Elk lacking on public land near Jackson Hole


Jackson Hole elk herd
Photo credit: Getty Images

The good news is that Jackson Hole elk populations are thriving. The bad news is that too many have decided to winter on the National Elk Refuge instead of the Gros Ventre River drainage, which means that not enough elk consider public land home. 

“For the entire herd we’re right there, numbers-wise, but we continue to have challenges trying to distribute elk where we’d like them to be during the wintertime,” says Aly Courtemanch, the Wyoming Game and Fish biologist in charge of the Jackson Elk Herd. 

Officials wrapped up aerial counts last week and found 10,633 elk using feedgrounds and foraging across native range. To account for those that were missed, biologists bumped the count up to 11,000 – exactly where herd numbers should be. The problem, however, is not low numbers, but where the elk have decided to live. According to Jackson Hole News & Guide, there is a high number of elk located on the National Elk Refuge and only one-third of the preferred number of elk in the upper portions of the Gros Ventre River drainage. Similar healthy herd counts were reported this past summer in the region.

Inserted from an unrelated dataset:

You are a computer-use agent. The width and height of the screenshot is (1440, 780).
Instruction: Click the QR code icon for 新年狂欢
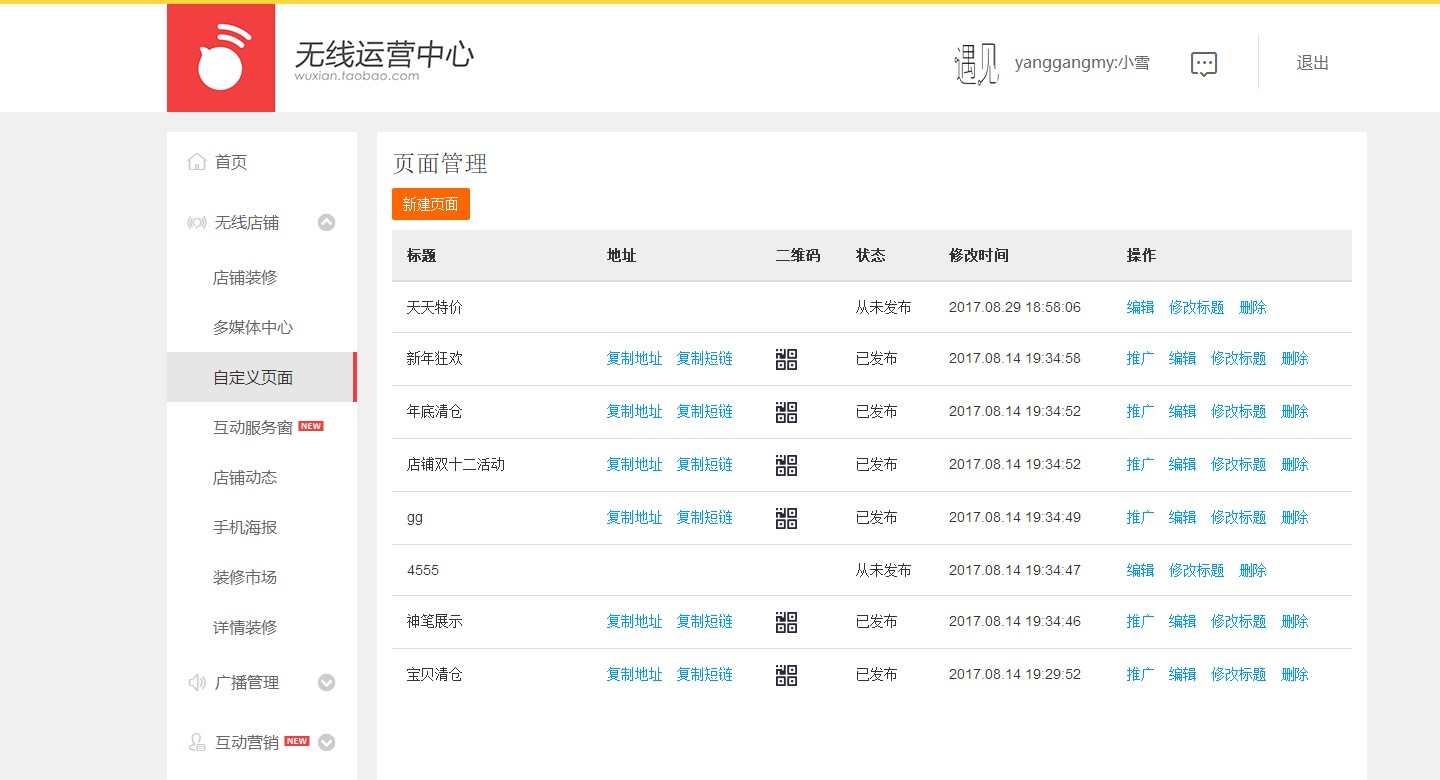click(x=786, y=359)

“The Gros Ventre really dropped quite a bit this year in terms of how many elk there were,” says Courtemanch. “What we think is going on, based on past movements of elk, is that most of those elk probably came down to the National Elk Refuge.”

The question is where the extra elk have come from. While some Gros Ventre elk do migrate to the Refuge over the winter months, GPS collar data does not show a mass movement among the herd and only two of the 10 tracked Gros Venture elk were even discovered on the refuge. 

“We don’t have any really strong radio collar data or observational data to pinpoint exactly where those elk went,” says Courtemanch, who suggests that high birth rates could lead to a surplus of elk on the refuge. She adds that the number of bull elk could be caused by an unsuccessful bull elk hunting season last year. Much of the herd has also benefited from a mild winter that allows for easier foraging. Regardless of why the elk are there, hopefully more elk will migrate back to public land before the hunting season is underway.